Sukkot and True Happiness
By: Rabbi Barak Bar-Chaim
In our liturgy, we refer to Sukkot as the Time of Our Joy (Zman Simchateinu). It seems strange that in the time of our joy, we leave our luxurious, permanent homes and venture into less comfortable temporary structures in which we are vulnerable to external weather conditions.
I think Sukkot’s message to us is very simple. If you need to eat in your permanent, secure home to be happy, you are not truly happy. You may be temporarily enjoying yourself and comfortable, but that is not happiness. You are probably just moments away from something that will make you feel miserable. The stock market may go down, you may lose your job, your housekeeper may misplace something you are looking for, someone may say something that upsets you, and the list goes on forever. In fact, if your happiness is dependent on anything, whether internal or external, you have not achieved true happiness.

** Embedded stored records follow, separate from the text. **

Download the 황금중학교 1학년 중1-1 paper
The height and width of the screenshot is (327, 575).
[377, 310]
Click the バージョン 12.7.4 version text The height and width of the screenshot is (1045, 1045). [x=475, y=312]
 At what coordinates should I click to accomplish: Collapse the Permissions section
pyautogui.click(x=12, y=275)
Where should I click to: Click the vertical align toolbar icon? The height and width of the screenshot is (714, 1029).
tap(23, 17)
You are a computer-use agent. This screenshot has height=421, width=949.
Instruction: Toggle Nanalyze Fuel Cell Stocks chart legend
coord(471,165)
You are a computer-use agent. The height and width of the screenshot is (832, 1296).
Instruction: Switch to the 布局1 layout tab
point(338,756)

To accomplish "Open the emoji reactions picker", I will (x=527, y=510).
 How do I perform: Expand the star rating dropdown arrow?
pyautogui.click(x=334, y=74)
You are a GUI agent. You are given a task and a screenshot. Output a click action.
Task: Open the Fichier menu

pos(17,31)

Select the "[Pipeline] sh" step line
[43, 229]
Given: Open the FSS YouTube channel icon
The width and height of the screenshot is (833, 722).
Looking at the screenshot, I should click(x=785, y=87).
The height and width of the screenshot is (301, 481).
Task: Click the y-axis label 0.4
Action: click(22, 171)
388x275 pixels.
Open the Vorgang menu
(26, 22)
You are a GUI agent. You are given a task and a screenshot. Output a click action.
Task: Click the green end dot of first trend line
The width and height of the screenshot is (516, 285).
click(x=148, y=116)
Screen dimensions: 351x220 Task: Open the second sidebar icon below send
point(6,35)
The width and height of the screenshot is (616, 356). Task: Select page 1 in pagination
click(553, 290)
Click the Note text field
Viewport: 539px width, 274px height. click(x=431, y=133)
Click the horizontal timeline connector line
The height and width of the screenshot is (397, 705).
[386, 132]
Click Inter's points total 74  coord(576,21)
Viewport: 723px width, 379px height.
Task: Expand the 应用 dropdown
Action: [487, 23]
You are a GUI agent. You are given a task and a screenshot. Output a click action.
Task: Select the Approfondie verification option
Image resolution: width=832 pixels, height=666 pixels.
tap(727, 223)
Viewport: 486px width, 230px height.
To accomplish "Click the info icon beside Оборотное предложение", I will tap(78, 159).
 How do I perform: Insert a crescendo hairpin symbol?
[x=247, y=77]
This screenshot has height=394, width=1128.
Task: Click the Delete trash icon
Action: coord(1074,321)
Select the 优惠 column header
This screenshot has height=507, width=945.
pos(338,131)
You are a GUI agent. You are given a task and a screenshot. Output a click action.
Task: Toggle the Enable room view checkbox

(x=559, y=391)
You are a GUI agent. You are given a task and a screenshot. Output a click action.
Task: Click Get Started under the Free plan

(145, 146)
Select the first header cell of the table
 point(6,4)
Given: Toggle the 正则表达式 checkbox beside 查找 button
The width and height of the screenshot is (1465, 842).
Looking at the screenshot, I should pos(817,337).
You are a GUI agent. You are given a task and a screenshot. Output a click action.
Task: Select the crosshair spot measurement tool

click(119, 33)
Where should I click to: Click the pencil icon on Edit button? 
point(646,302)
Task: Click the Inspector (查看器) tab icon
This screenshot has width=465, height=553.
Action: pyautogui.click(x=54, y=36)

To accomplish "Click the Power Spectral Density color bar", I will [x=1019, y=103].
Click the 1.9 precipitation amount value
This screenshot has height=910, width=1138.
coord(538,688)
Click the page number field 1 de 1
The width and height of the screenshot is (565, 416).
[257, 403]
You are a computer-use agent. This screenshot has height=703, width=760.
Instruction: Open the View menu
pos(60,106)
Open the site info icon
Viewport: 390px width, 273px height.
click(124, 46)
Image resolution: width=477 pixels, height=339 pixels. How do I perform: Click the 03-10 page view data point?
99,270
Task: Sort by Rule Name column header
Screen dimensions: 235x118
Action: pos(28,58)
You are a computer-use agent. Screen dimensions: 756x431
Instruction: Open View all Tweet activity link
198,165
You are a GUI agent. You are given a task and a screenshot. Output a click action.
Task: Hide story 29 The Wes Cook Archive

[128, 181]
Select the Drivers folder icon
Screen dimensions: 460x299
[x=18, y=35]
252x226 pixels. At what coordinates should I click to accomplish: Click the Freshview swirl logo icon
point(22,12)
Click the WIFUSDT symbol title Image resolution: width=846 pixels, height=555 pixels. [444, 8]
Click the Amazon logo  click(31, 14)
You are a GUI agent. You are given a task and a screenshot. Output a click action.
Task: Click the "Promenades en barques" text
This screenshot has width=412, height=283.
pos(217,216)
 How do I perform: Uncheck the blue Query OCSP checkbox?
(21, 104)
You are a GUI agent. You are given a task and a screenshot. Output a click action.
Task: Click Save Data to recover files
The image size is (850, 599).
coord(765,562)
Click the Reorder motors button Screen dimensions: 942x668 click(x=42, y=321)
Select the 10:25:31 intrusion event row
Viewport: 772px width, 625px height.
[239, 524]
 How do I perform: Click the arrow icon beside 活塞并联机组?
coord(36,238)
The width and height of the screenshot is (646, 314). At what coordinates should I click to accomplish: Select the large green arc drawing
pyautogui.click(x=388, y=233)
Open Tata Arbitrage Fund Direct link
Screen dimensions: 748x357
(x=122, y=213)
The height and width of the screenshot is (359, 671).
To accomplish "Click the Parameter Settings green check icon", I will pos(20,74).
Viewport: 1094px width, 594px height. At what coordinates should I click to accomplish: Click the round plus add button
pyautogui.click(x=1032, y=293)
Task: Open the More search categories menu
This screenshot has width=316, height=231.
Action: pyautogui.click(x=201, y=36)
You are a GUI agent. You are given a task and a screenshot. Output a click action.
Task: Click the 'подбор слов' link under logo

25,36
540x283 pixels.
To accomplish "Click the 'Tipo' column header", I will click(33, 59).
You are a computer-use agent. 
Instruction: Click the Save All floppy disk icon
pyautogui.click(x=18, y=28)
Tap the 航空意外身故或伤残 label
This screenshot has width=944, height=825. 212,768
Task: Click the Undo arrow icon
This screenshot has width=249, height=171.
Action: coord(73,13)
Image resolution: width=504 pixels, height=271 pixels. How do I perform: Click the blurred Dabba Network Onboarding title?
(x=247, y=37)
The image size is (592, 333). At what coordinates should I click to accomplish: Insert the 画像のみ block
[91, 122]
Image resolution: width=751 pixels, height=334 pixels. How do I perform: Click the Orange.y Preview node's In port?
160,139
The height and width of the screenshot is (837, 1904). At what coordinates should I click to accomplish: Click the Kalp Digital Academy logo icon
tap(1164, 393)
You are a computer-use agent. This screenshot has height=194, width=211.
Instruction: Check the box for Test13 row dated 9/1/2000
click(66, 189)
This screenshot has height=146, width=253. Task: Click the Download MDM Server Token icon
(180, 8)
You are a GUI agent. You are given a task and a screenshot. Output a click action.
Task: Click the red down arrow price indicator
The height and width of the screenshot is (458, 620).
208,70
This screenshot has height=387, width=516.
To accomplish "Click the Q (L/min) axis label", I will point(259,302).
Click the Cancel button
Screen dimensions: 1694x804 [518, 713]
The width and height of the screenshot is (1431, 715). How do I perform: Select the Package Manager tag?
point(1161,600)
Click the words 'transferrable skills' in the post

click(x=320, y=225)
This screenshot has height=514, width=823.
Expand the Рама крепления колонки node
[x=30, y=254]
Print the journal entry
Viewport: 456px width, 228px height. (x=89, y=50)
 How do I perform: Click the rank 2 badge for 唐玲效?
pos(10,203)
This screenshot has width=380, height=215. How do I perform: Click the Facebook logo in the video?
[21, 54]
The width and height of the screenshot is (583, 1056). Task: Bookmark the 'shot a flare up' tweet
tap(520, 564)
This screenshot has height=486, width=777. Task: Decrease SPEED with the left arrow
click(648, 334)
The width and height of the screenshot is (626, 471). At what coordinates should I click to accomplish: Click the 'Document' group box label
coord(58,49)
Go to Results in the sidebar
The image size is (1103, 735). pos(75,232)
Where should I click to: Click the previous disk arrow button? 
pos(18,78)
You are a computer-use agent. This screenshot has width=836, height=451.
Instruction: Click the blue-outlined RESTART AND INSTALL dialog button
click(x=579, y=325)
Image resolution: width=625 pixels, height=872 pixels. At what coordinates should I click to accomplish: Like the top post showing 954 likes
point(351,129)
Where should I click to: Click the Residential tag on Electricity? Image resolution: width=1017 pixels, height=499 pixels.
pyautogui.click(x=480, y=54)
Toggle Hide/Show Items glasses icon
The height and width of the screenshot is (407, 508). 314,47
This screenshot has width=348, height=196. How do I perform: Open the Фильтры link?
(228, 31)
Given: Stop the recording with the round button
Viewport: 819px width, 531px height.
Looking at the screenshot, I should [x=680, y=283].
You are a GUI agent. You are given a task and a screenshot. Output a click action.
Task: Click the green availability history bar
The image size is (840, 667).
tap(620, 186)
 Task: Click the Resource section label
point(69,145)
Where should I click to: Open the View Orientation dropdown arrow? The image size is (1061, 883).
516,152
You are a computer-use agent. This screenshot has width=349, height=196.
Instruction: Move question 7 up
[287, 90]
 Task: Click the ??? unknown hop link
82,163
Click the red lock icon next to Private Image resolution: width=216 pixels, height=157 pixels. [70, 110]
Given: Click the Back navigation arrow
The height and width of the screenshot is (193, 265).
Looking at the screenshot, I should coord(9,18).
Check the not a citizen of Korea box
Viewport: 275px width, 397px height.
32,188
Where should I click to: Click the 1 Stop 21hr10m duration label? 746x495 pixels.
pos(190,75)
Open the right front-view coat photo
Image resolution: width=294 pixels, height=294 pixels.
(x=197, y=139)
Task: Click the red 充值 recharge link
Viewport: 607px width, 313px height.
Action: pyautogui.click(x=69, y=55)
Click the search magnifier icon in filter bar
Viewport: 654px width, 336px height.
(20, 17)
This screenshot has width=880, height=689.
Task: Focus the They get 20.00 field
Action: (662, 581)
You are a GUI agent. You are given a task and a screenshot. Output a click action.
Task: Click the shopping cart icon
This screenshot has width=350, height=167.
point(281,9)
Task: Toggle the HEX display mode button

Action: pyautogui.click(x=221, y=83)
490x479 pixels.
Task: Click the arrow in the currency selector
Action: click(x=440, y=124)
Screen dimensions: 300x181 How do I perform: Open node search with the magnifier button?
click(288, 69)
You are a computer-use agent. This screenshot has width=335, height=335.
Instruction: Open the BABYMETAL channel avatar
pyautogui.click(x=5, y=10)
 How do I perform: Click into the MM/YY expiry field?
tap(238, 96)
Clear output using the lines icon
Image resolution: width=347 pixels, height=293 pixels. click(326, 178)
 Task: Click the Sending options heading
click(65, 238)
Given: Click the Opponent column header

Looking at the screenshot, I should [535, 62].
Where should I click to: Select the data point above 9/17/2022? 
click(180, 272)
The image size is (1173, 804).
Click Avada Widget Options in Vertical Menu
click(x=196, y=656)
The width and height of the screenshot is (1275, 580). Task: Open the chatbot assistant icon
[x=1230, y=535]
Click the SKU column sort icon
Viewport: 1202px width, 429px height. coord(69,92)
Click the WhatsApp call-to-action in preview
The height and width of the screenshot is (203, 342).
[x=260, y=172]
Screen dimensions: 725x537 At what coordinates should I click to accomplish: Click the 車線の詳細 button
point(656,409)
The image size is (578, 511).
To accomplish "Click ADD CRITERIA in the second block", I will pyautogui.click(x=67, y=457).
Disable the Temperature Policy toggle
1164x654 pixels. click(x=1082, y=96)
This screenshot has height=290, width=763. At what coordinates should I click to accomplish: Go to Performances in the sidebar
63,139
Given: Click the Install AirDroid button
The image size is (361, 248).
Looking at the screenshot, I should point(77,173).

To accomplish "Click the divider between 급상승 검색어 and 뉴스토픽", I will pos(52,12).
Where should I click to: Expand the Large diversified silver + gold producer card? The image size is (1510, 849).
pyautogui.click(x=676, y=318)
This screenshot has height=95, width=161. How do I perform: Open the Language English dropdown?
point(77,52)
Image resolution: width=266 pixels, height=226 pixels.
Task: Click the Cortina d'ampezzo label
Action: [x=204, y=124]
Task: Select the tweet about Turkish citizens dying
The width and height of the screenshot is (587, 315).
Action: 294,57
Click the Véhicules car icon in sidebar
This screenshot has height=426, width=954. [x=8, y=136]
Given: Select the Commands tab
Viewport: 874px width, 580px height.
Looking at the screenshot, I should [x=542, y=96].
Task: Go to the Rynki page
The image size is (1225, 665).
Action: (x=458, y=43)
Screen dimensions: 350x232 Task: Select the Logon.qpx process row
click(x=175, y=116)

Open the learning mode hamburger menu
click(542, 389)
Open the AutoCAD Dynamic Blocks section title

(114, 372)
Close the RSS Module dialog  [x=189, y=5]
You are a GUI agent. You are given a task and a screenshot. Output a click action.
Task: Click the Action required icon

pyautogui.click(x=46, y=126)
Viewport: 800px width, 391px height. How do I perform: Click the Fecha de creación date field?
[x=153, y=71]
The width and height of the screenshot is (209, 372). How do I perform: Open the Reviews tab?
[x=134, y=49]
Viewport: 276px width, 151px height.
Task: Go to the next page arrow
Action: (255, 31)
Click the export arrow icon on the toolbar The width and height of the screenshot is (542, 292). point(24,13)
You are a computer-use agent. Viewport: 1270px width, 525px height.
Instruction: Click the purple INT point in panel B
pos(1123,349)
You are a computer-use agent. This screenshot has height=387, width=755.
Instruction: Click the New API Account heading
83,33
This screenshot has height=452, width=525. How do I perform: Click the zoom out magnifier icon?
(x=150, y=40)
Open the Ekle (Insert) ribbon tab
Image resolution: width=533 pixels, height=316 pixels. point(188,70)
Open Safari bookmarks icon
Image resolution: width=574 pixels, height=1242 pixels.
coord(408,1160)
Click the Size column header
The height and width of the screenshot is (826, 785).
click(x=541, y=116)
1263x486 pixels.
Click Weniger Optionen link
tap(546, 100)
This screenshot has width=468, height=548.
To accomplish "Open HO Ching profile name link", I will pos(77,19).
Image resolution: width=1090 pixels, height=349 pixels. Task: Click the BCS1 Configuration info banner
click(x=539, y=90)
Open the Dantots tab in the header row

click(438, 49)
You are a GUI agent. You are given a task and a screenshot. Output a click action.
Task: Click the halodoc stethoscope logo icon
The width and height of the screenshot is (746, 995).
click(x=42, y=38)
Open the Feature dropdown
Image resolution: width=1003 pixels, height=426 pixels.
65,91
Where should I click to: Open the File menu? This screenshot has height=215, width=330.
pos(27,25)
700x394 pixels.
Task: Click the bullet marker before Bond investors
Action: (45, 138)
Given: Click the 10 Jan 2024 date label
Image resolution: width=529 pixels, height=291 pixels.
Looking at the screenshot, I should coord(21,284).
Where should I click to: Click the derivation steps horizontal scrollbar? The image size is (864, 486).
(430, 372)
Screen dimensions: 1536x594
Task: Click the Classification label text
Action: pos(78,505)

Now, according to the Rebbe Nachman of Breslov, we are obligated to constantly maintain a state of happiness. Even during the tragic month of Av, our sages do not instruct us to be unhappy—we are merely instructed to limit external expressions of extreme happiness. Our sages, in Ethics of the Fathers, state: “Who is the wealthy person? The one who is happy with their lot.” I would like to take the liberty of rephrasing this teaching as: ‘Who is the truly happy person? The one who is happy with their lot.” We are unhappy when we think that things are not how they should be, when we feel like we are lacking something, or feel insecure in some way. However, when we feel that what we have is just right for us and exactly what we need, we feel a sense of calm and true happiness.
The great ethical work ‘Orchot Tzadikim’ explains that being ‘happy with one’s lot’ is not simply about financial resources. It is about one’s entire life package: one’s relationships, friends, health, family, and financial resources. Rabbi Shalom Arush, in his commentary about Rabbi Nachman’s ‘Story of the Wise and Simple Person’, explains that one’s life package even includes one’s personal weaknesses, deficiencies, and all the consequences thereof.
How can we get to this level of being happy with one’s lot? By knowing deeply (in the depth of our beings) that our entire life circumstances, blessings, challenges, strengths, and weaknesses, are all from God and all for our good. Right now, we all have exactly what our individual souls need for our development and correction in this world. Only with this deep, internalized belief, can we be truly happy. Our current circumstances are always ideal, because they have been tailor picked for us by our Father in Heaven. We may prefer to work toward different circumstances in the future, and, in fact, God encourages us to better ourselves and the world, but we do this by accepting, embracing, and even celebrating our entire lot in life.
The Sukkah represents being surrounded by God’s presence, which manifested in the desert as the Clouds of Glory. Let us remind ourselves that the only path to true happiness is the deep realization that our loving Father is always with us, providing us with what truly is ultimately good for us. May we all merit to embrace the life-long challenge of internalizing this truth and merit a life of true happiness.